● **WHAT NEEDS TO BE DONE**: Your copy should contain exactly the lines from the start of the listing through the line that holds "You are a GUI", and no pictures.

● **SOURCE MATERIAL**:
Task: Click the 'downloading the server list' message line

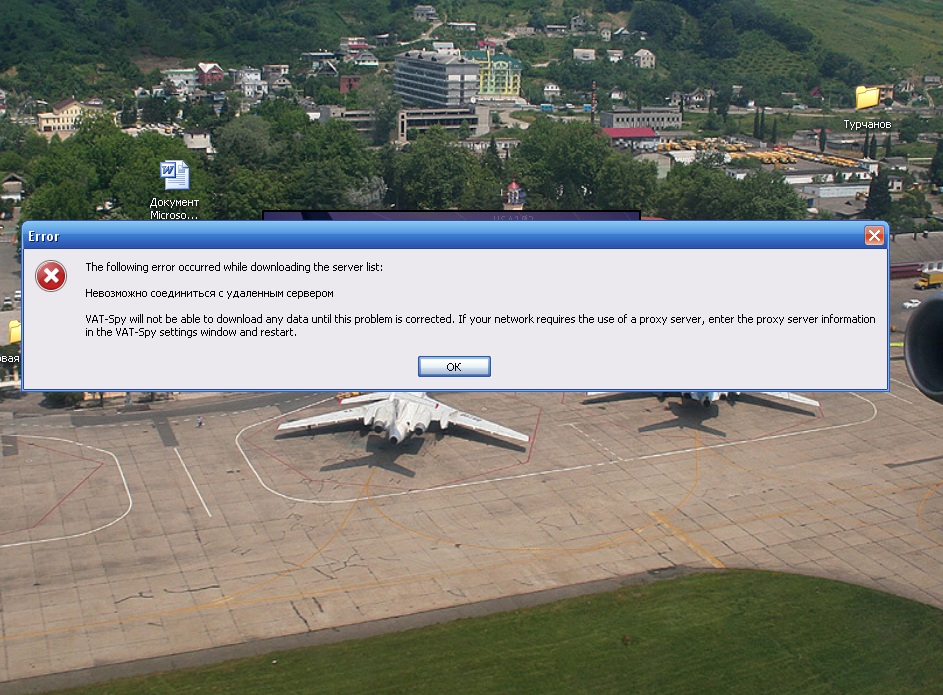Action: (x=234, y=267)
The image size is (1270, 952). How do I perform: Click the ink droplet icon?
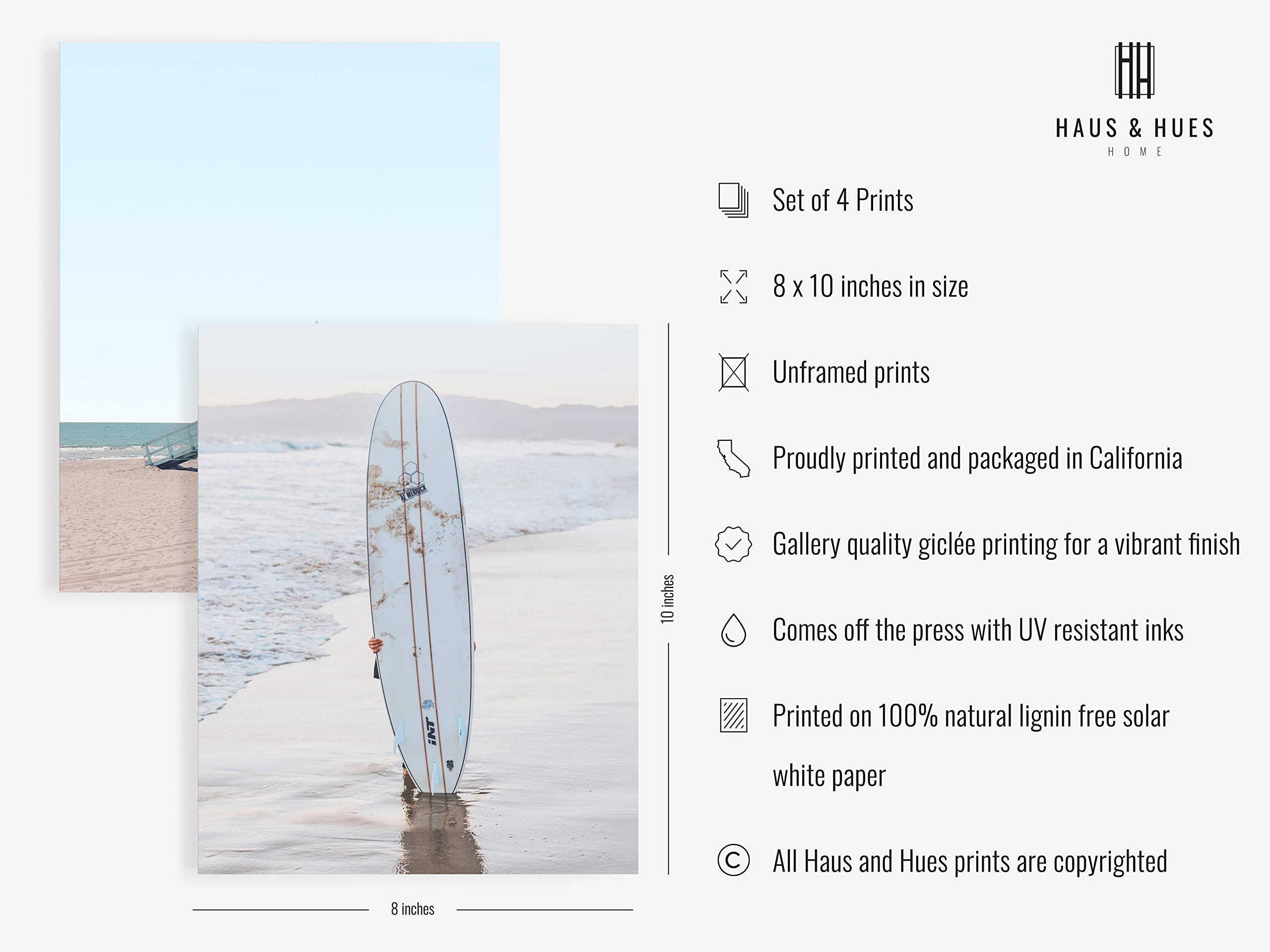[733, 630]
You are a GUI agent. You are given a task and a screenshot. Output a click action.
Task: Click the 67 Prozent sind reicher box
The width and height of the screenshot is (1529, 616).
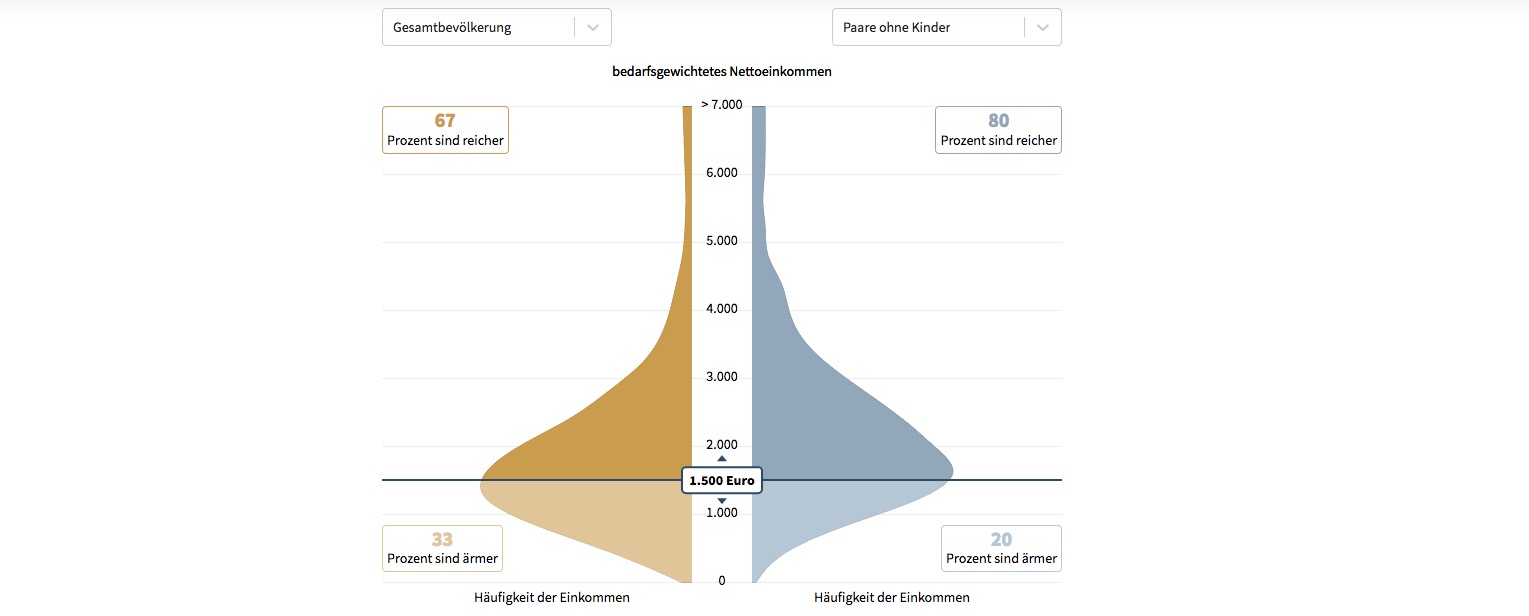[x=445, y=130]
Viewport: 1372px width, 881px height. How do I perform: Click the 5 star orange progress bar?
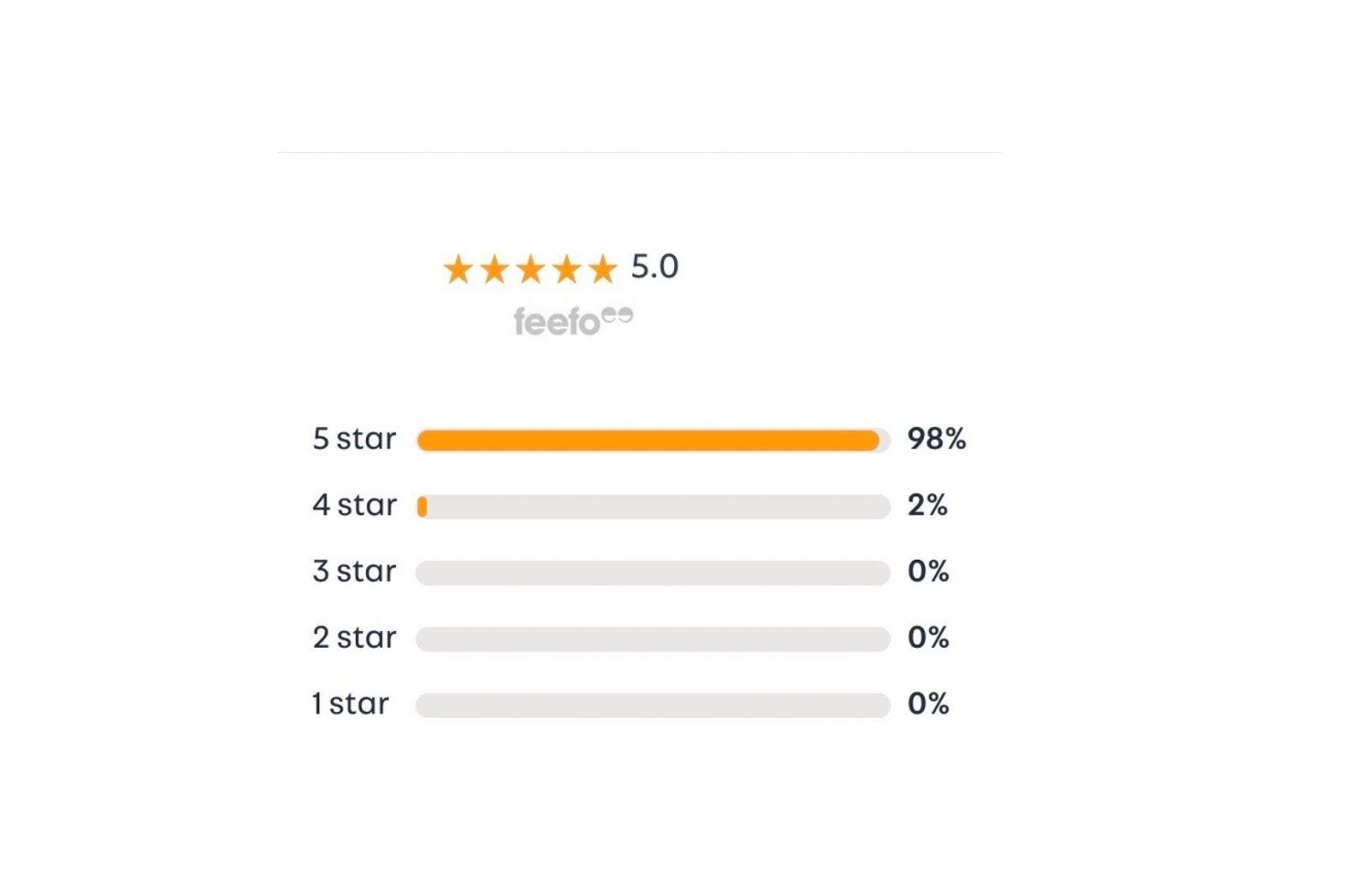[648, 441]
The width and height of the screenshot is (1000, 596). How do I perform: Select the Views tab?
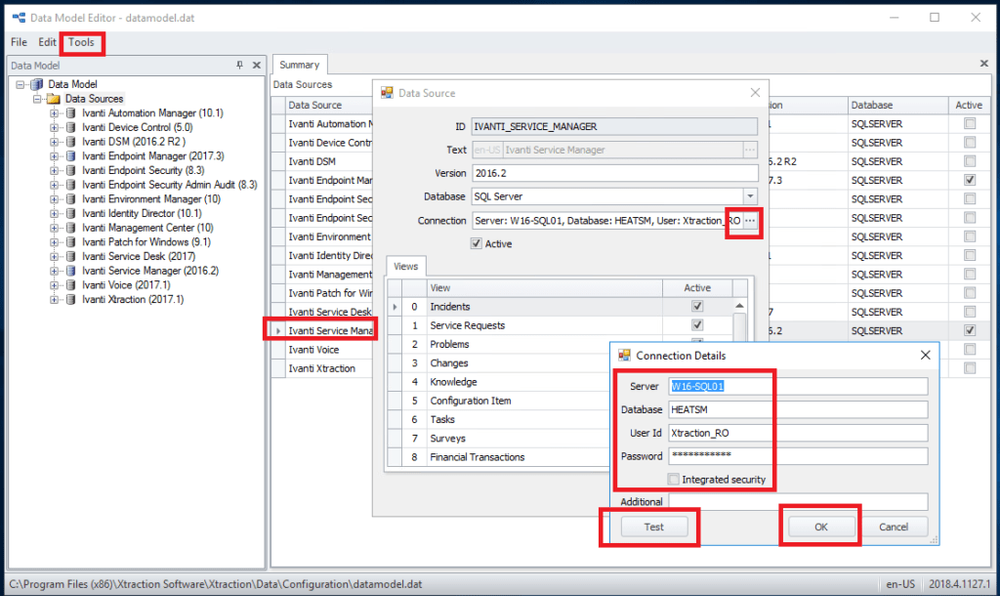pos(405,266)
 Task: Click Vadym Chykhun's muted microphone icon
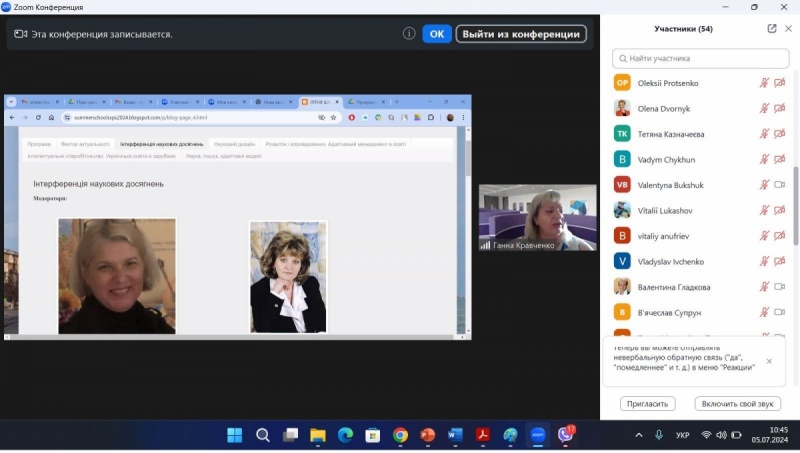point(764,159)
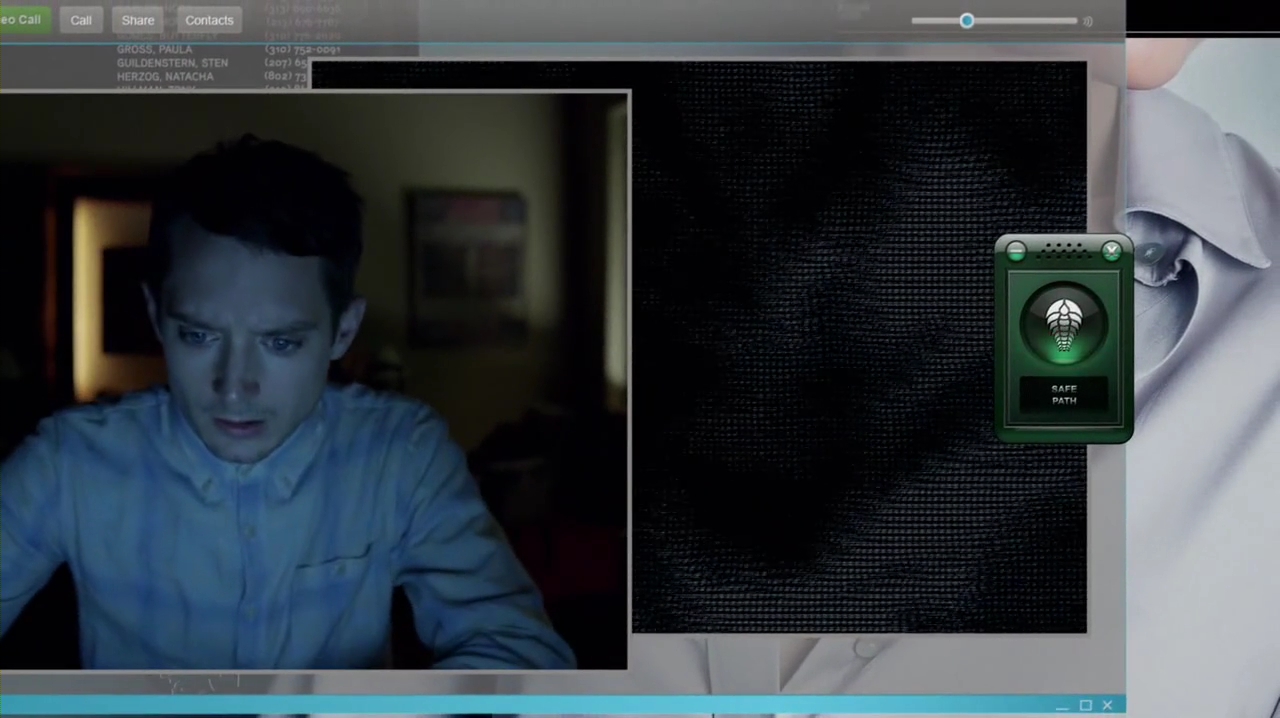Minimize the window from bottom bar
The height and width of the screenshot is (718, 1280).
click(x=1062, y=707)
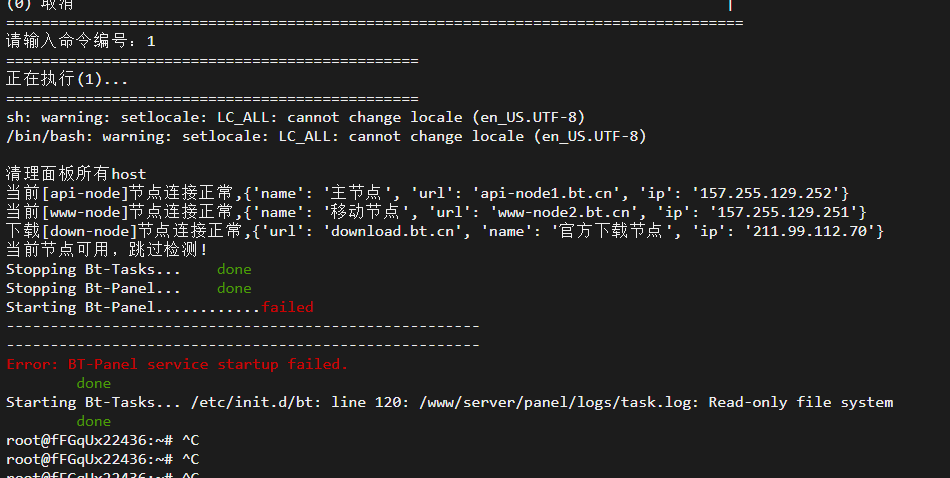The width and height of the screenshot is (950, 478).
Task: Click the green 'done' after Stopping Bt-Panel
Action: pos(234,288)
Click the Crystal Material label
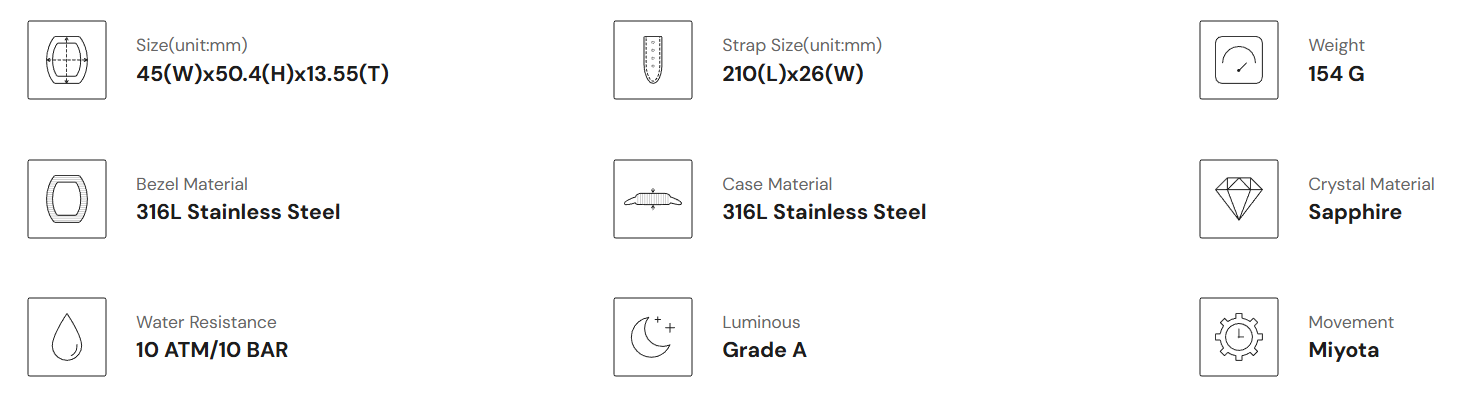The height and width of the screenshot is (402, 1463). [x=1371, y=184]
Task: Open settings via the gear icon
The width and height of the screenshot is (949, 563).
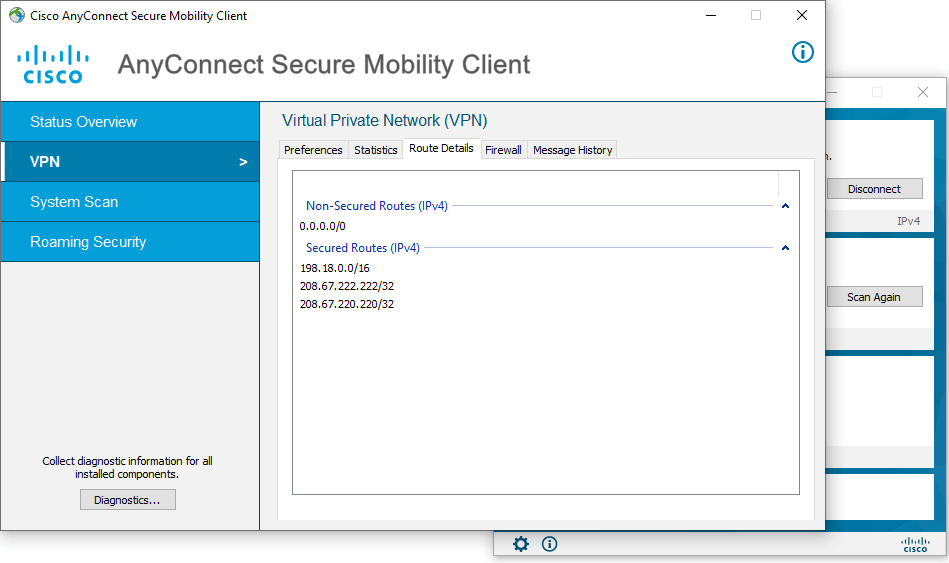Action: click(521, 544)
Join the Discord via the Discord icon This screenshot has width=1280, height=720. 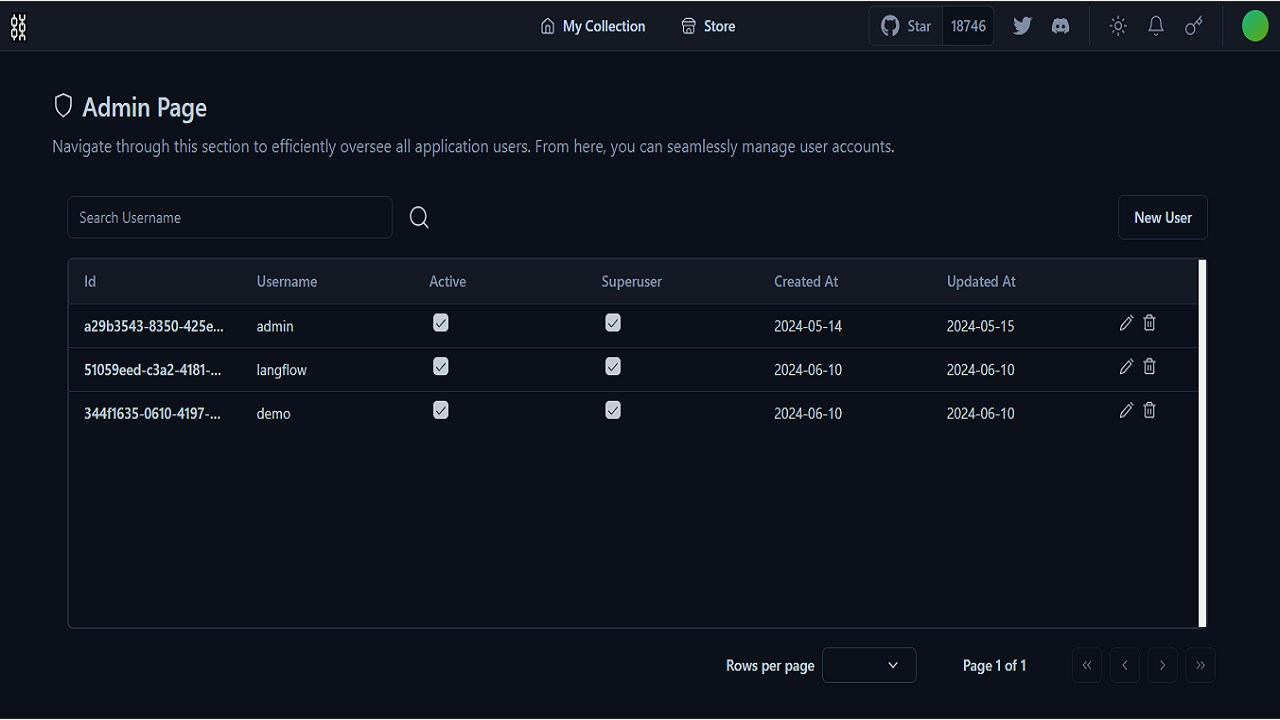pyautogui.click(x=1060, y=26)
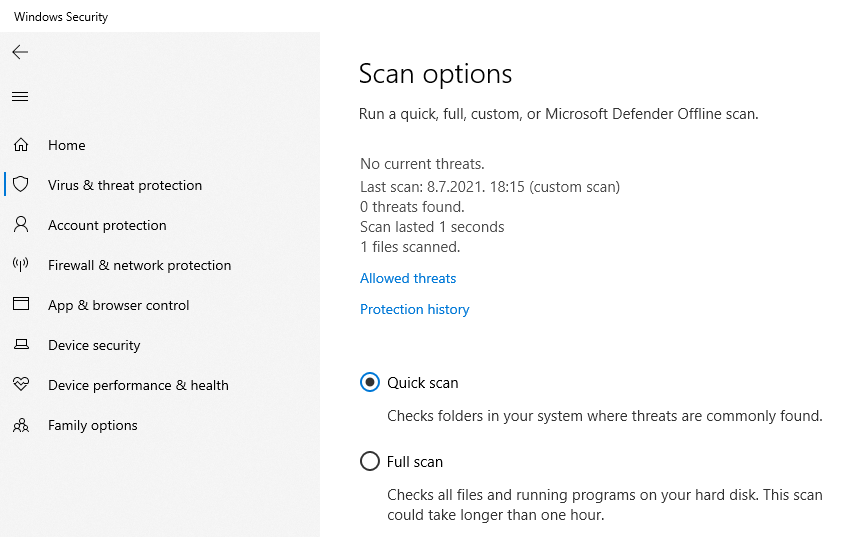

● **RESULT OF THIS EXERCISE**:
Task: Click the 'downloading the server list' message line

Action: (x=234, y=267)
The image size is (1270, 952). How do I perform: Click the ink droplet icon?
[733, 630]
You are a GUI agent. You are given a task and a screenshot. Output a click action.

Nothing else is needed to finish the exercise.